The WHO dismissed the notion that Xi himself intervened, but declined to address specifically the question of whether Chinese officials made any effort to delay or change the announcement of a Public Health Emergency of International Concern (PHEIC).

“We don’t comment on specific discussions with member states but we can say that at all times during the pandemic WHO has acted in accordance with its mandate as an evidence-based technical organization focusing on protecting all people, everywhere,” a WHO spokesperson told Newsweek. “WHO bases its recommendations on science, public health best practices, evidence, data, and the advice of independent experts.

How many additional weeks went by as China not only allowed the virus to spread in its own country but as hundreds of thousands of travelers — many, as we’ve seen, exposed to the coronavirus — traveled home to ensure the global pandemic?

The WHO went beyond kowtowing to Chinese demands and actually gave praise to the Chinese during this period.

When the WHO declared a public health emergency on January 30, it went to great lengths to say that China had done nothing wrong, an approach that sparked some anger in the West and prompted President Donald Trump to criticize the world health body as “China-centric” before he suspended funding in March.

“Let me be clear: This declaration is not a vote of no confidence in China.
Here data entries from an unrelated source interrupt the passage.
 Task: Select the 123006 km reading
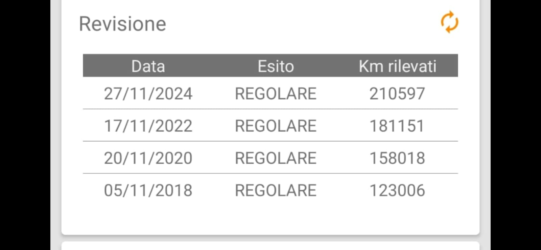coord(397,190)
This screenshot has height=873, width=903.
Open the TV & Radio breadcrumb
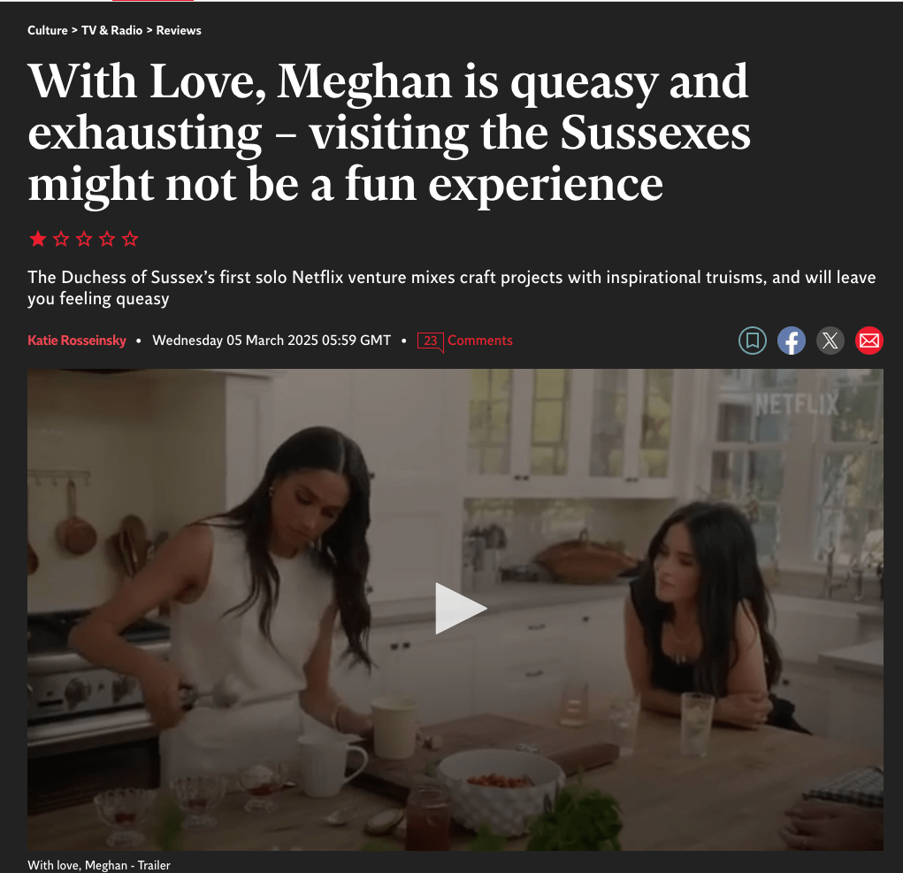tap(111, 31)
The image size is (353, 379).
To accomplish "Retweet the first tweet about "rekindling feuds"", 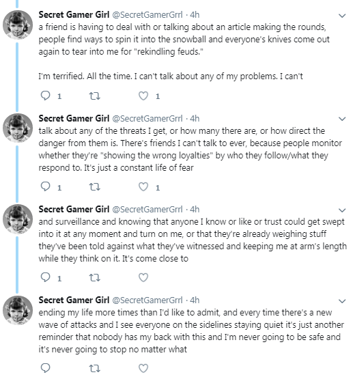I will 94,96.
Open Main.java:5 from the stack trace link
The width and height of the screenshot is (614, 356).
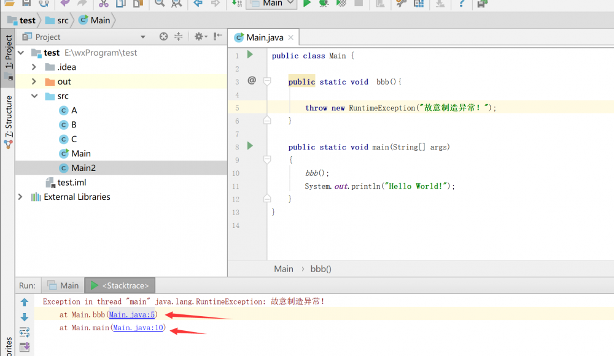pos(131,314)
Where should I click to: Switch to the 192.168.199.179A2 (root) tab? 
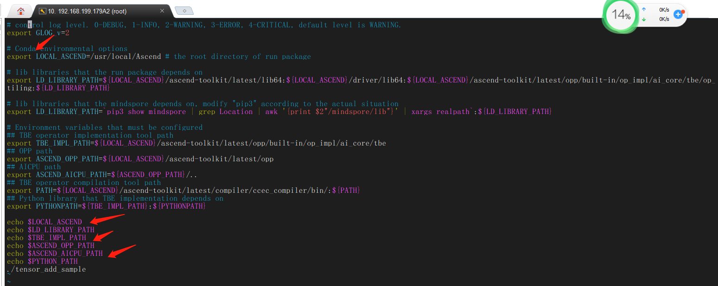[87, 11]
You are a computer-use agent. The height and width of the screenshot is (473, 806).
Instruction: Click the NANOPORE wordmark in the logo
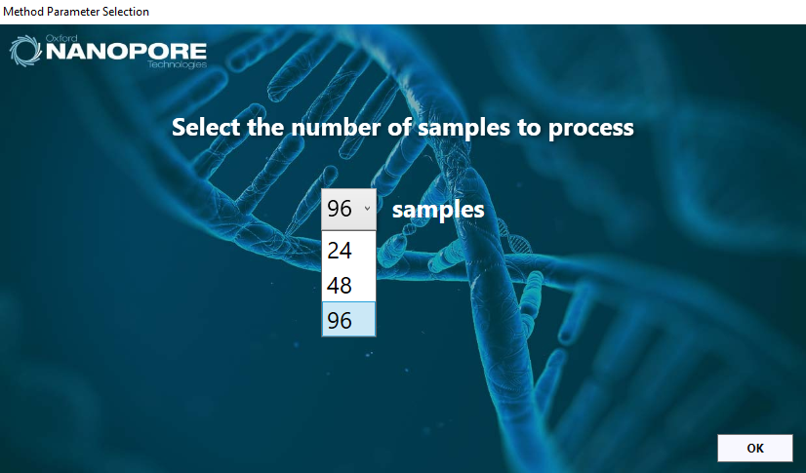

On the contrary, WHO continues to have confidence in China’s capacity to control the outbreak,” WHO Director-General Tedros Anhanom said at the time.


China knew the coronavirus was a bomb about ready to explode on the world. They apparently sought the delay in order to stockpile critical medical supplies.
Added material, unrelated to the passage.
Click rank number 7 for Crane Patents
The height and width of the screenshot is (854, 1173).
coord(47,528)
Beijing imported 2.5 billion pieces of epidemic personal protective equipment (PPE)—which included more than 2 billion masks—between January 24 and February 29, according to China’s General Administration of Customs. The spike in orders accompanied fervent calls from Beijing’s diplomatic missions across the globe to secure supplies as the worlds’ most populous country equipped itself against a worsening coronavirus outbreak.
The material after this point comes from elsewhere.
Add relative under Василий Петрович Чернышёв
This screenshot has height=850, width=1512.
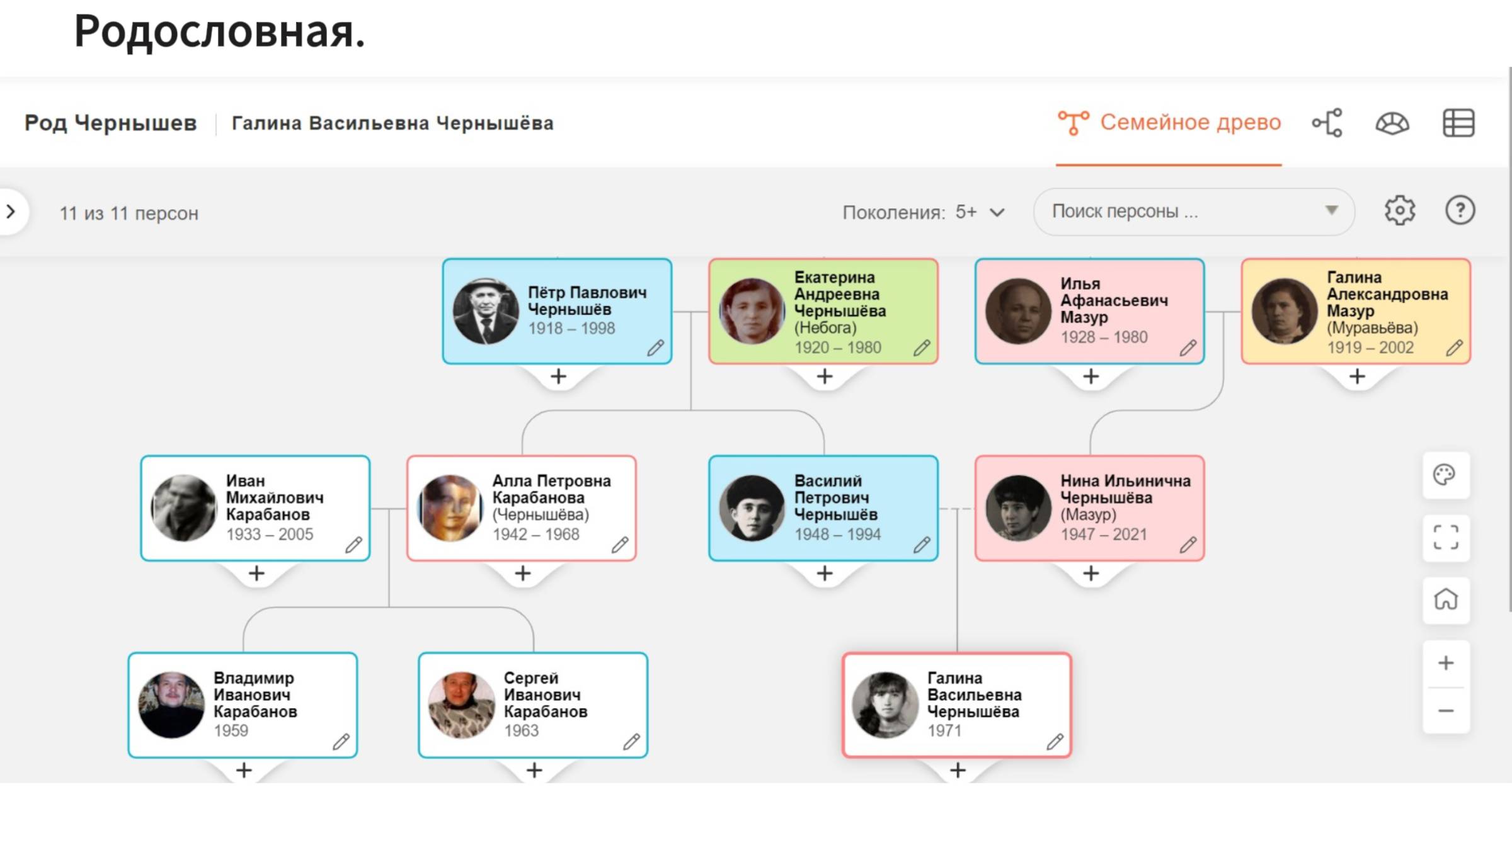pos(825,574)
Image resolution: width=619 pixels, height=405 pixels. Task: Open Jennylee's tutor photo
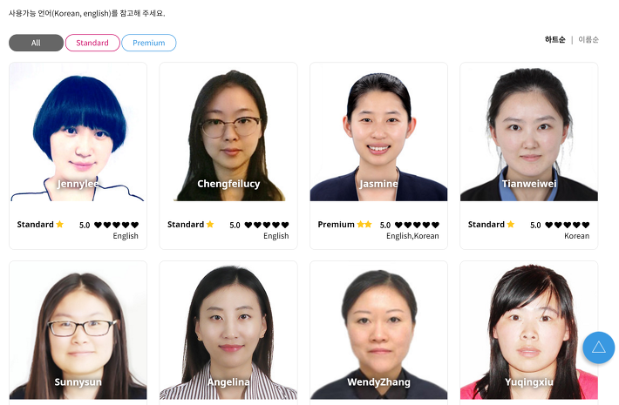pos(78,132)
Beijing then, benevolently, offered PPE to other nations after they had stripped them in January.

Who can be trusted to carry out an investigation? These are monstrous crimes against humanity and perhaps, only a Nuremberg-style tribunal can fairly judge the Chinese. Since the Chinese have not been defeated like Nazi Germany, it’s doubtful they would cooperate or even accept such a tribunal.

But China has proven itself a rogue nation with its unforgivable actions in the early days of the outbreak. Individual nations will no doubt conduct their own investigations but what’s needed is an international judgment — a reckoning that would establish a basis for permanent sanctions against the Chinese Communist Party.


Whether China likes it or not, Judgment Day is coming.